* _Lesetext_
▽

DDD sieht das anders, das geht eher in die Richtung Zwiebelmodell, der Kern ist dabei das Modell der Problemdomäne, dafür braucht man unbedingt schlaue Objekte, seien es Entities oder Valuebjects (Entities wird von DDD eigens definiert, hat nicht notwendigerweise etwas mit @Entity zu tun).
D.h. aber auch, dass ich meine Objekte nicht einfach in die UI serialisieren darf, dafür nimmt man dumme Datencontainer, DTOs eben.

Nur mal als kleines Beispiel (widerspricht meinem vorherigen Beispiel):
Project *<->* Person

Bidirektionale M:N ist nicht so dolle (redundante Daten, komplex, fehlerträchtig) und wenig aussagekräftig... also wird verfeinert:
Project ->* Assignment -> Person

Project hat eine Methode die assign heisst und eine Person und einen Zeitraum entgegen nimmt, erstellt ein neues Assignment daraus und fügt es dem Set assignments hinzu.
Project bietet u.a. auch Methoden, um alle Assignments oder eben alle zugewiesenen Personen zurückzugeben.

△

[Gesammelte Daten]
▽

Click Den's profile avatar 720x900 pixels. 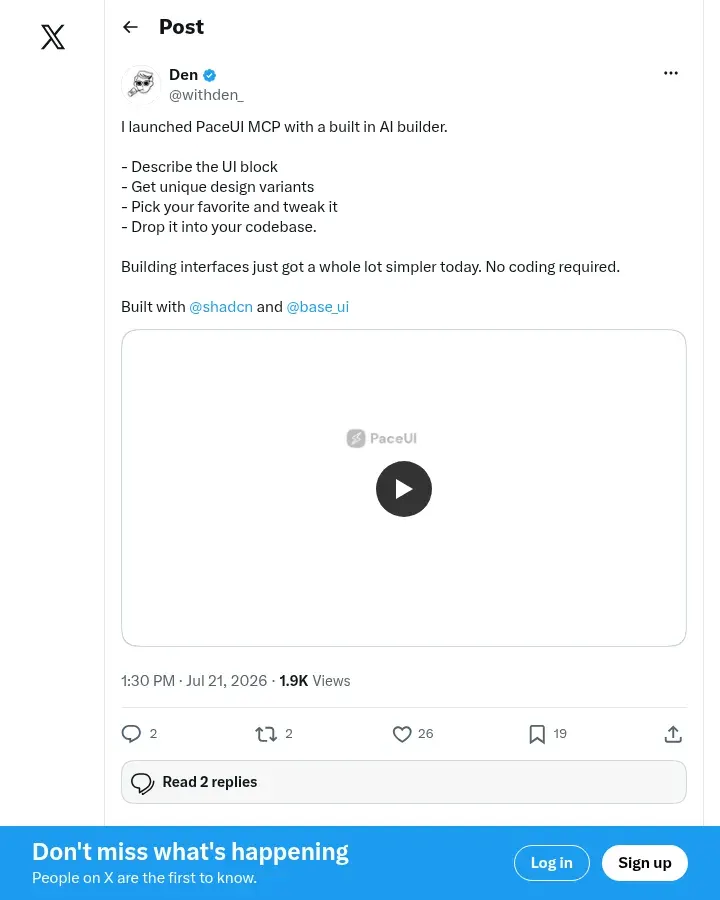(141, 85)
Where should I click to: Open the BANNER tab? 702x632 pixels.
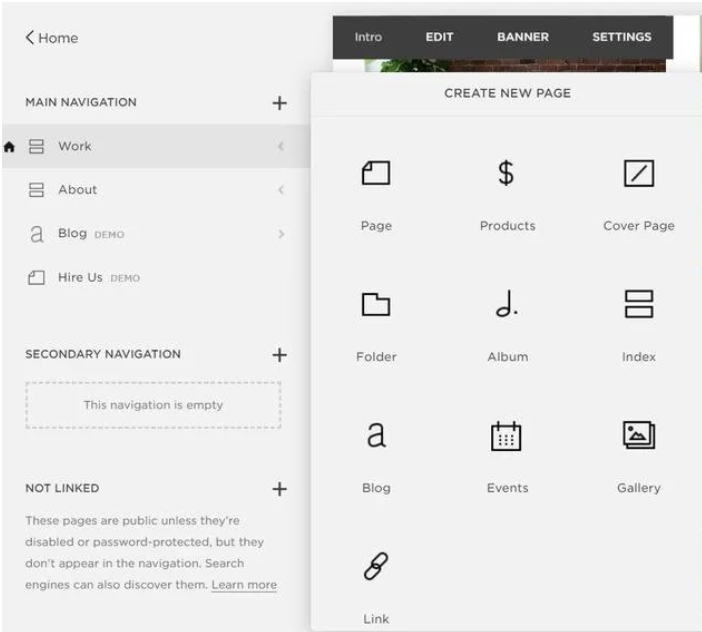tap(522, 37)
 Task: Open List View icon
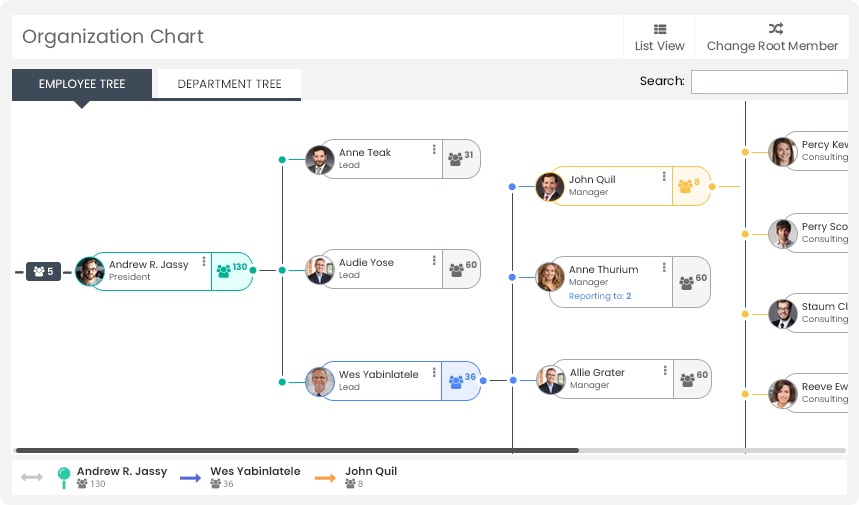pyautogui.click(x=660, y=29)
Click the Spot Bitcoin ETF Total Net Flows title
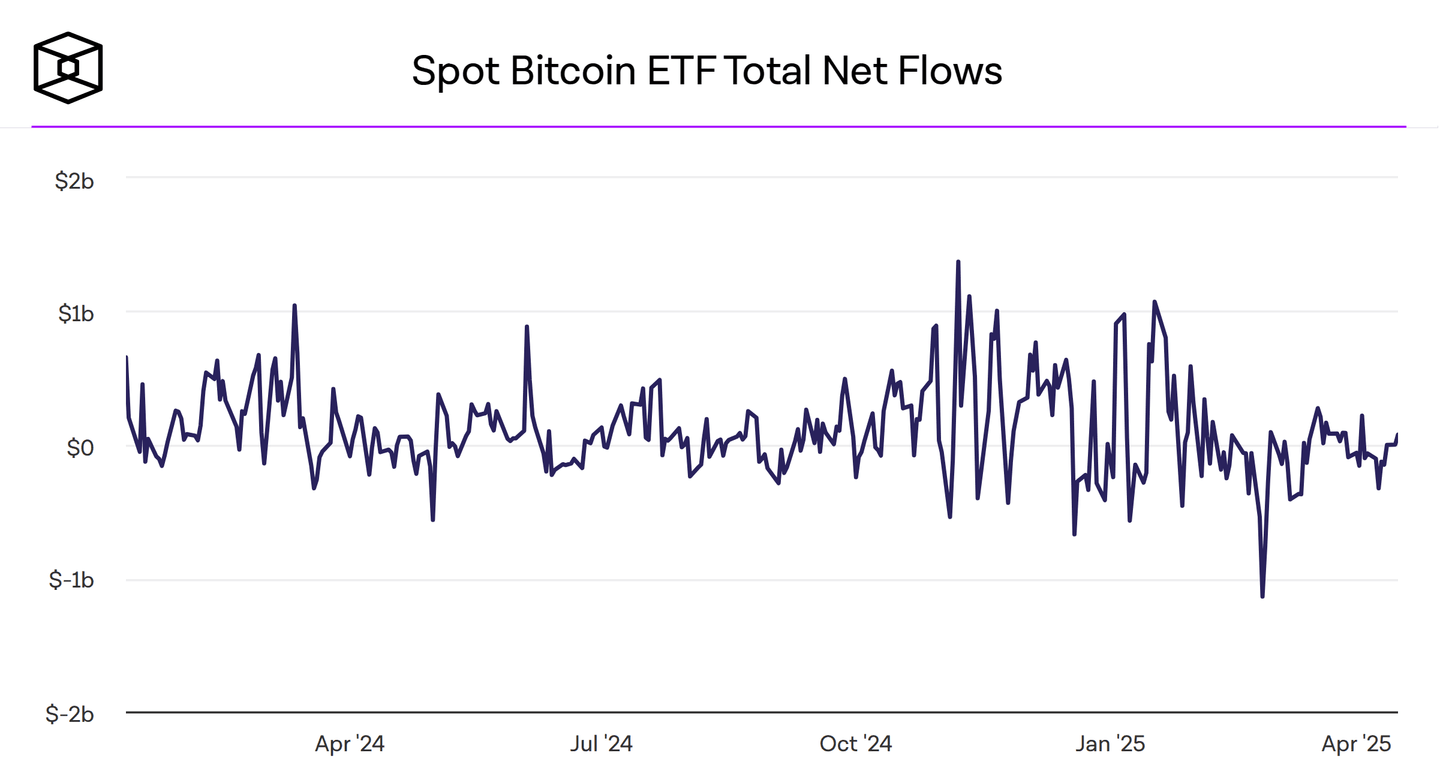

△

* _Zu bearbeitende Aufgaben_
1) Was nimmt die Methode assign der Klasse Project laut dem Text über DDD entgegen?
2) Setze den Text über DDD im gleichen technischen Ton um einige Sätze fort.

* _Antworten_
1) Eine Person und einen Zeitraum.

2)
Person hat eine Methode die getAssignedProjects heisst und die zugewiesenen Projekte zurückgibt.
Person hat aber keine Collection welche die Projekte hält (wäre ja redundant), das wäre ja wieder eine bidi. M:N Beziehung, stattdessen nutzt Person das ProjectRepository um nach den zugewiesenen Projekten zu suchen.

DDD ist nicht so komplex, aber definitiv nicht in ein paar Posts zu erklären


----------



## Gast2 (30. Jun 2011)

maki hat gesagt.:


> DDD ist nicht so komplex, aber definitiv nicht in ein paar Posts zu erklären



Ich habe mich bis jetzt zu wenig mit DDD beschäftigt , aber ist mal einen andere Sichtweise und bestimmt Interessant. Aber ich sehe jetzt auf Anhieb keinen Vorteil seine Entitäten/Models so aufzublasen und soviele Abhänigkeiten reinzumachen. Was genau ist der Vorteil vor allem auf Bezug der Wiederverwendbarkeit.


----------



## maki (30. Jun 2011)

SirWayne hat gesagt.:


> Ich habe mich bis jetzt zu wenig mit DDD beschäftigt , aber ist mal einen andere Sichtweise und bestimmt Interessant. Aber ich sehe jetzt auf Anhieb keinen Vorteil seine Entitäten/Models so aufzublasen und soviele Abhänigkeiten reinzumachen. Was genau ist der Vorteil vor allem auf Bezug der Wiederverwendbarkeit.


Natürlich kannst du keine Vorteile erkennen ohne dich damit richtig auseinandergesetzt zu haben 

Wie gesagt, die Vorteile sind eben die Vorteile der OO, die Nachteile von prozeduralem Code werden vermieden.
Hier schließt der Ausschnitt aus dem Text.